Tuesday, July 05, 2005


Is there a bigger ass in print than Nick Kristof? Claims Kistrof:
But the fact is that Mr. Bush has done much more for Africa than Bill Clinton ever did, increasing the money actually spent for aid there by two-thirds so far, and setting in motion an eventual tripling of aid for Africa. Mr. Bush's crowning achievement was ending one war in Sudan, between north and south. And while Mr. Bush has done shamefully little to stop Sudan's other conflict - the genocide in Darfur - that's more than Mr. Clinton's response to genocide in Rwanda (which was to issue a magnificent apology afterward).
The liberal approach to helping the poor is sometimes to sponsor a U.N. conference and give ringing speeches calling for changed laws and more international assistance.

In contrast, a standard conservative approach is to sponsor a missionary hospital or school. One magnificent example is the Addis Ababa Fistula Hospital, where missionary doctors repair obstetric injuries that have left Ethiopian women incontinent.

...Nobody gets more bang for the buck than missionary schools and clinics, and Christian aid groups like World Vision and Samaritan's Purse save lives at bargain-basement prices.

Unsurprisingly for someone who tries to favorably contrast this Administration's inaction in the face of the ongoing genocide in Darfur with the Clinton Administration in Rwanda (did I hear you volunteer to peacekeep in either case, Nick? Then why not STFU up about that too?), Kristof neatly fixes up the Bush Administration's lie that is has already already tripled aid to Africa, turning it now into something he's "set in motion." Yes, and I set in motion an end to world hunger when I sent $50 to Doctors Without Borders yesterday. In fact, according to the figures that Kristof appears to be using, the Adminstration has increased aid to Africa by 56%, not "two thirds", and that figure only comes by including emergency food and security assistance; exclude this, and the figure drops to 33% .

Jeffrey Sachs, formerly of the World Bank, and hence someone, unlike Kristof, who knows what he's talking about, puts the Administration's achievements in perspective:
Total annual U.S. aid for all of Africa is about $3 billion, equivalent to about two days of Pentagon spending. About $1 billion pays for emergency food aid, of which half is for transport. About $1.5 billion is for "technical cooperation," essentially salaries of U.S. consultants. Only about $500 million a year β€” less than $1 per African β€” finances clinics, schools, food production, roads, power, Internet connectivity, safe drinking water, sanitation, family planning and lifesaving health interventions to fight malaria, AIDS and other diseases.
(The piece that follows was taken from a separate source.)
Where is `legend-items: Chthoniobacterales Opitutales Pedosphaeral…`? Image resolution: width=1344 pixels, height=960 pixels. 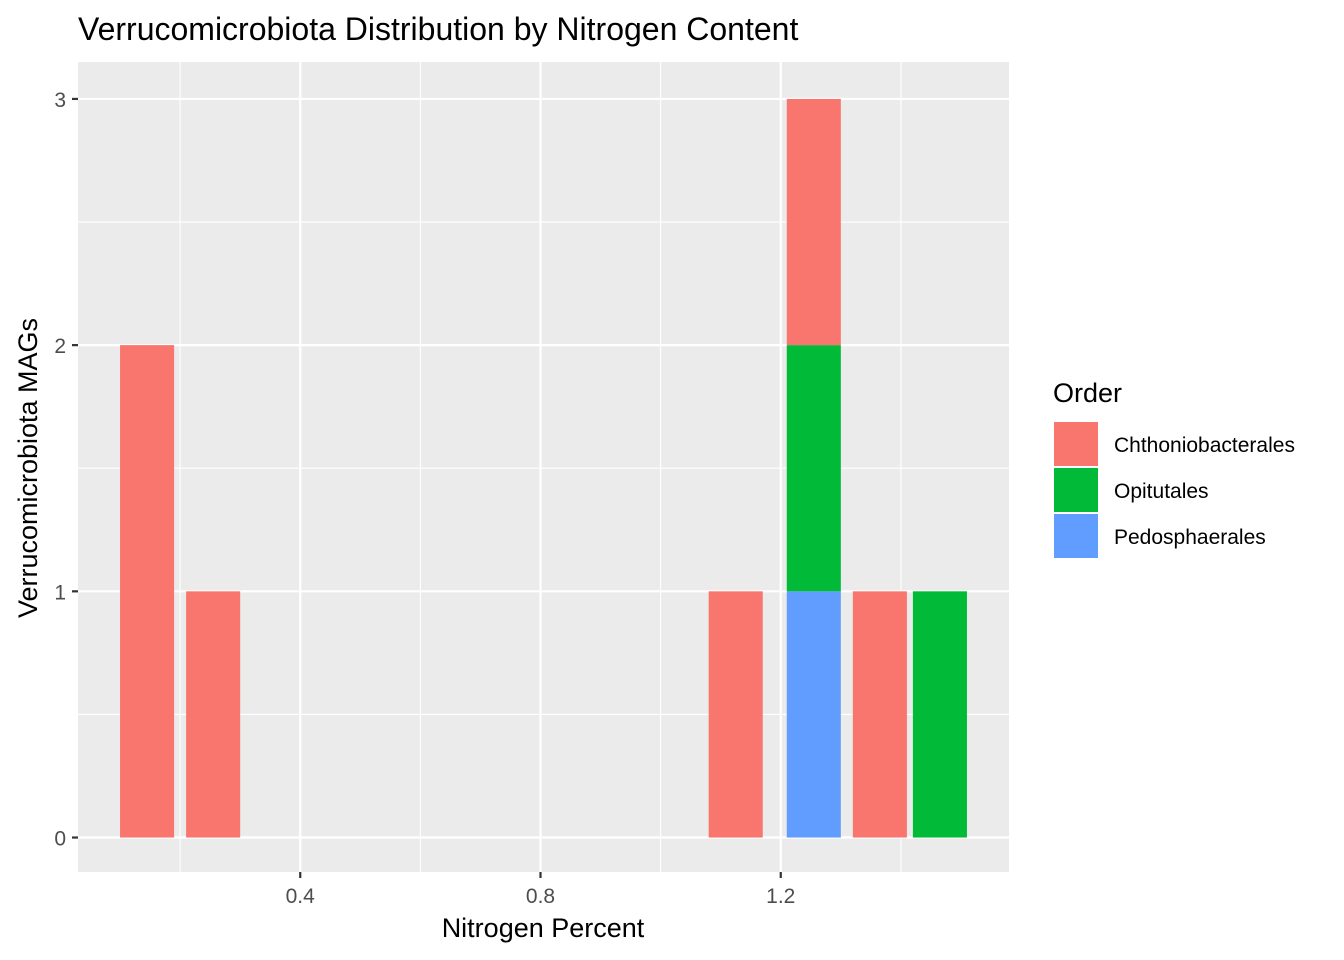 legend-items: Chthoniobacterales Opitutales Pedosphaeral… is located at coordinates (1174, 490).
Besides his slightly creepy Third World gynomania, no Kristof column would be complete without an implied indictment of alleged liberal hostility to religion. What is the Addis Ababa Fistula Hospital? A neo-con showcase for how World Vision and Franklin Graham's Samaritan's Purse are doing God's work free from hamfisted liberal atheistic government do-gooders? In fact, the project began in the 60s, became a hospital in the 70s, is Australian in origin, has a no discernible missionary purpose, and has has it principal US sponsor the Fistula Project--formerly the American Friends Foundation for Childbirth Injuries, a Quaker project.

Meanwhile, Samaritan's Purse is quite reticent about its support, if any, for the hospital.

As for Kristof's apologetics on behalf of "Bush's signature foreign aid program", the Millennium Challenge Account, well:
[T]he MCA has so far failed to gain any traction and now faces sharp budget cuts by Congress precisely because it has been so slow in disbursing aid.
While Congress has appropriated 2.5 billion dollars for the MCA over the past two years, the new agency has so far approved just four projects, in Honduras (215 million dollars), Nicaragua (175 million dollars), Cape Verde (110 million dollars) and Madagascar (108 million dollars), as well as 400,000 dollars for administrative expenses.

”The MCA exists in name only,” according to [Center for American Progress' Susan] Rice, who stressed that the agency, whose director, Paul Applegarth, announced his resignation earlier this month, illustrated the gap between the administration's rhetoric and what it was actually doing.

Oh, and Bob Geldof and Bono? Tell me the sudden drop in aid to Africa under Clinton in 1995 didn't have anything to do with the Republican takeover of Congress. No? Then you can STFU, too.